文章目录
- LeNet
- AlexNet
- Dropout
- AlexNet 网络结构
- torchvision中的AlexNet的实现
- ZFNet
- VGG-Nets
- VGG 各网络
- VGG-16 网络结构
- GoogLeNet
- 代码实现
- ResNet
- DenseNet
- RNN
- LSTM
- GRU
LeNet
- 1998年,由 LeCun 提出
- 用于手写数字识别任务
- 只有5层结构;目前看来不输入深度学习网络;但是是基本确定了卷积NN的基本架构:卷积层、池化层、全连接层;
- 很多CNN仍然沿用这个架构,在其上做了创新,如 AlexNet, ZF-Net, VGG-Nets, DenseNet
- 较简单,所以 torchvision 中没有收留此模型
LeNet 网络结构
- 输入:1 x 28 x 28 灰度图
- 第1个卷积层:20个 5x5 卷积核,stride=1;结果为 20 x 24 x 24;
- 第1个池化层:核大小为 2x2 的 Max-Pooling,stride = 2;池化后,尺寸减半,结果为 20 x 12 x 12;
- 第2个卷积层:50个5x5的卷积核,stride=1,结果为:50x8x8;
- 第2个池化层:核大小为 2x2 的 Max-Pooling,stride = 2;池化后,尺寸减半,结果为 50 x 4 x 4;
- 第1个全连接层:500个神经元;输出维度为 50x4x4;结果接入 ReLU 激活函数,增加非线性能力。
- 第2个全连接层:10个神经元;输出到 softmax 函数中,计算每个类别的得分值,完成分类;
LeNet-5 网络结构
LeNet-5由七层组成(不包括输入层),每一层都包含可训练权重。
LeNet 代码实现
import torch
import torch.nn as nn
import torch.nn.functional as F
import matplotlib.pyplot as plt
class LeNet(nn.Module):
def __init__(self):
super().__init__()
self.conv1 = nn.Conv2d(1, 20, kernal_size=(5, 5), stride=1)
self.pool1 = nn.MaxPool2d(2)
self.conv2 = nn.Conv2d(20, 50, kernel_size=(5, 5), stride=1)

_指令_: 请从这篇介绍经典神经网络结构的文章停下的地方接着往下写。 下面的材料与上面这篇文章没有关系。

_给定数据_:
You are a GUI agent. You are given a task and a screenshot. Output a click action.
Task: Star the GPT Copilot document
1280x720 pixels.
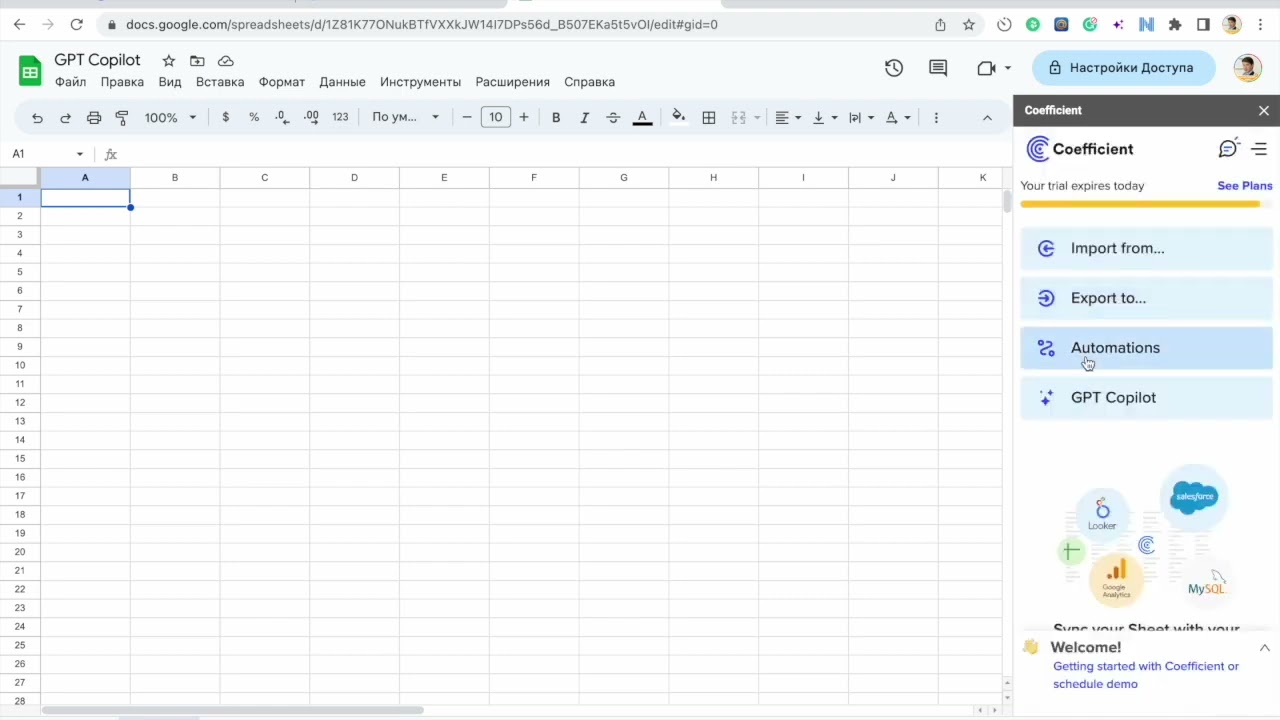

_回复_:
self.pool2 = nn.MaxPool2d(2)
self.fc1 = nn.Linear(800, 500)
self.relu1 = nn.ReLU()
self.fc2 = nn.Linear()
self.relu2 = nn.ReLU()
def forward(self, x):
x = self.pool1(self.conv1(x))
x = self.pool2(self.conv2(x))
x = self.relu1(self.fc1(x.view(-1, 800)))
x = self.relu2(self.fc2(x))
return F.log_softmax(x)
AlexNet
- 2012年,ImageNet 竞赛冠军获得者 Hinton 和其学生 Alex Krizhevsky 设计。
- 论文:ImageNet Classification with Deep Convolutional Neural Networks
https://proceedings.neurips.cc/paper/2012/file/c399862d3b9d6b76c8436e924a68c45b-Paper.pdf
相比 LeNet 的优点:
- 网络结构更深,学习能力增强
前五层都是卷积层,后三层为全连接层;使用 softmax 函数完成了 1000个类别的多分类任务; - 使用了数据增强,增加了模型的泛化能力
数据增强方式:随机裁剪、旋转角度、变换图片亮度等 - 引入了 DropOut,避免过拟合
引入机器学习集成算法的思想,让FC的神经元以一定的概率失活(常用概率:50%),失活的神经元不参与前向传播和反向传播;经过 dropout 后,使用输出值除以失活概率以突出被选中的神经元。 - 引入局部响应归一化处理 LRN
其他特点
- 相比 LeNet 拥有更多卷积层,但结构和流程没有变化;受当时 GPU 设备限制,采用双 GPU 设备并行训练;
- LRN: Local Response Normalization,局部响应归一化
Dropout
a = torch.Tensor([[1, 2, 3, 4], [5, 6, 7, 8]])
b = nn.Dropout(0.5)
b(a)
'''
tensor([[ 0., 0., 0., 8.],
[10., 12., 14., 16.]])
'''
AlexNet 网络结构
torchvision中的AlexNet的实现
参考:https://blog.csdn.net/pengchengliu/article/details/108909195
import torch
import torch.nn as nn
from .utils import load_state_dict_from_url
__all__ = ['AlexNet', 'alexnet']
model_urls = {
'alexnet': 'https://download.pytorch.org/models/alexnet-owt-4df8aa71.pth',
}
class AlexNet(nn.Module):
def __init__(self, num_classes=1000):
super(AlexNet, self).__init__()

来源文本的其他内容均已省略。